Practitioners involved with developing formulations for use in lens care or ophthalmic compositions for ocular use recognize that there are many trade-offs and choices to be made in developing a particular formulation. In the case of biocidal compounds, for example, it is often found that the more potent biocide is also more toxic to sensitive ocular tissues. Certain agents may also show differential selectivity in activity, is for example, showing a greater or lower level of antibacterial activity against particular microorganisms, or class of microorganisms, e.g., Gram-positive or Gram-negative bacteria, or fungi, e.g., C. Albicans. While in some applications a broad spectrum of activity is desirable, in others a selective activity may be preferred, for example, where the practitioner desires to boost the activity of an existing formulation against a particular microorganisms or class or microorganism.
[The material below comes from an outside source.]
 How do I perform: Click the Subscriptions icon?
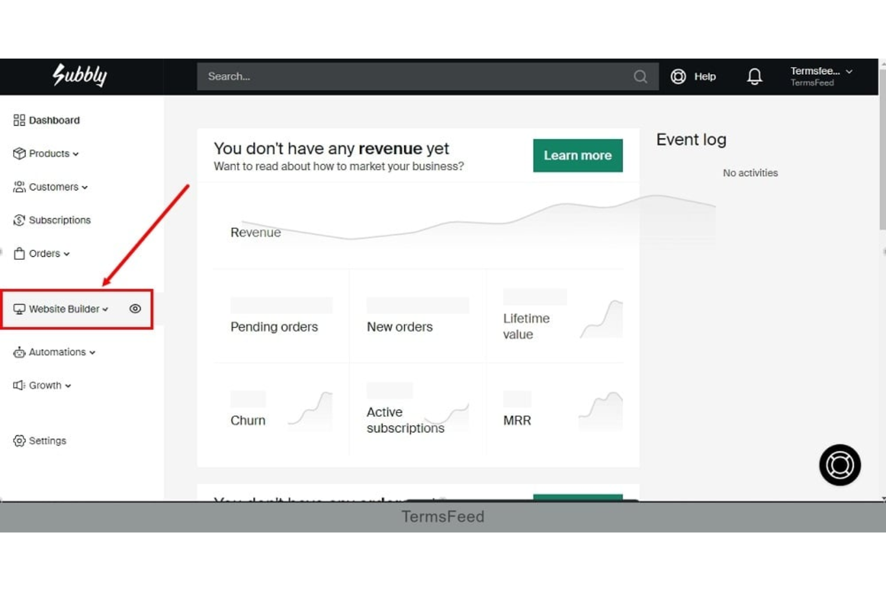click(x=19, y=220)
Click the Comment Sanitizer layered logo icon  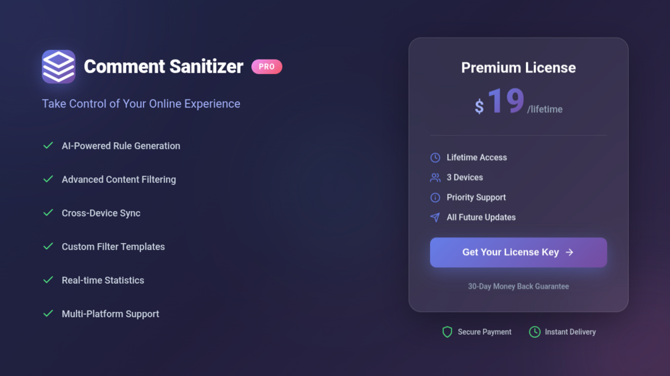coord(59,66)
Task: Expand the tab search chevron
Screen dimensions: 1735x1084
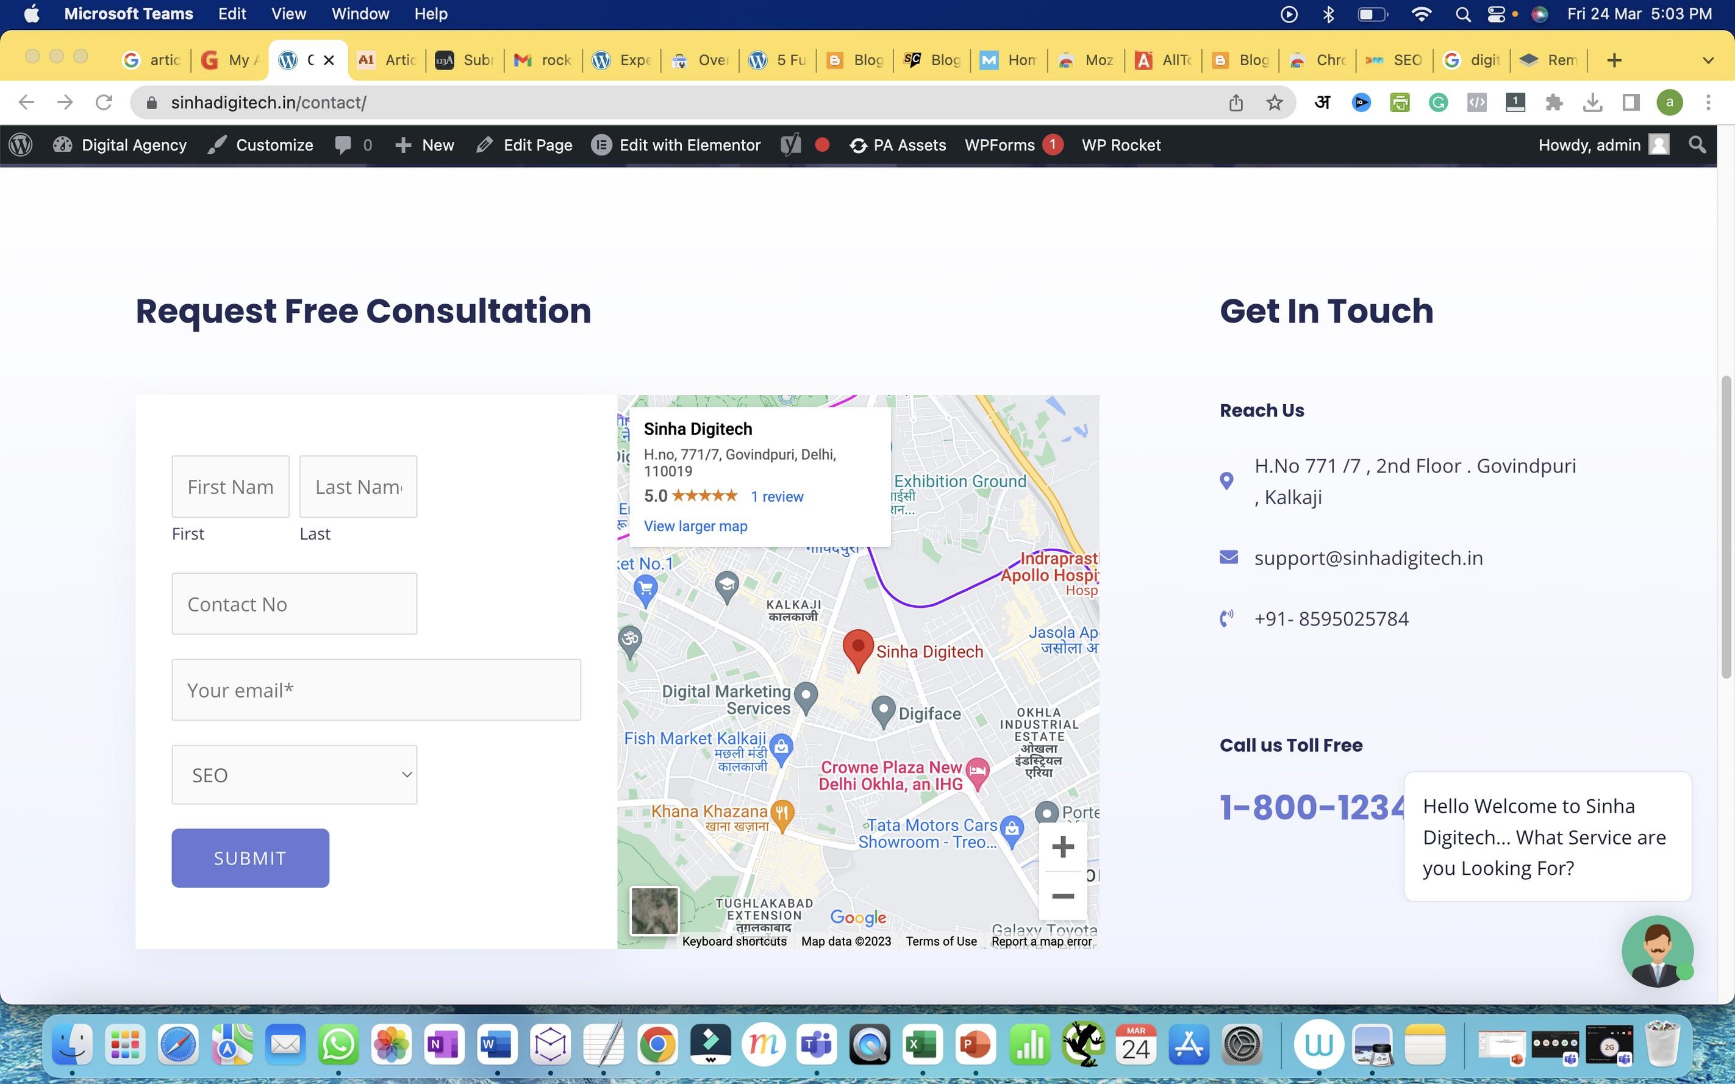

When optimizing a particular formulation, in addition to demonstrating biocidal activity against a suitable range of microorganisms, there are also several additional factors to consider; for example, mutual compatibility of formulation constituents, relative availability and/or raw material cost, and, in the case of lens care formulations, contact lens uptake, and so on. More recently, increasing concern for the implications of biocide accumulation in the environment, and also the phenomena of antimicrobial resistance are among the new factors to consider when selecting a particular preserving agent.
Considering these challenges, a preservative and/or disinfection agent which has effective antimicrobial activity, preferably across a range of microorganisms, and which also is not toxic and/or damaging to the cornea or other mucosal tissues, does not cause irritation to the sensitive tissues of the eye, ear or nose, and is also comfortable to use would be highly desirable. In addition, a preservative which is compatible with the articles of its intended use as well as with other formulation components would be likewise desirable. Finally, a preservative which is readily degraded into nontoxic and biologically inactive products after its intended purpose has been achieved in vivo, as well as in the environment, would likewise be considered highly advantageous. The present invention is directed to satisfying one or more of these needs.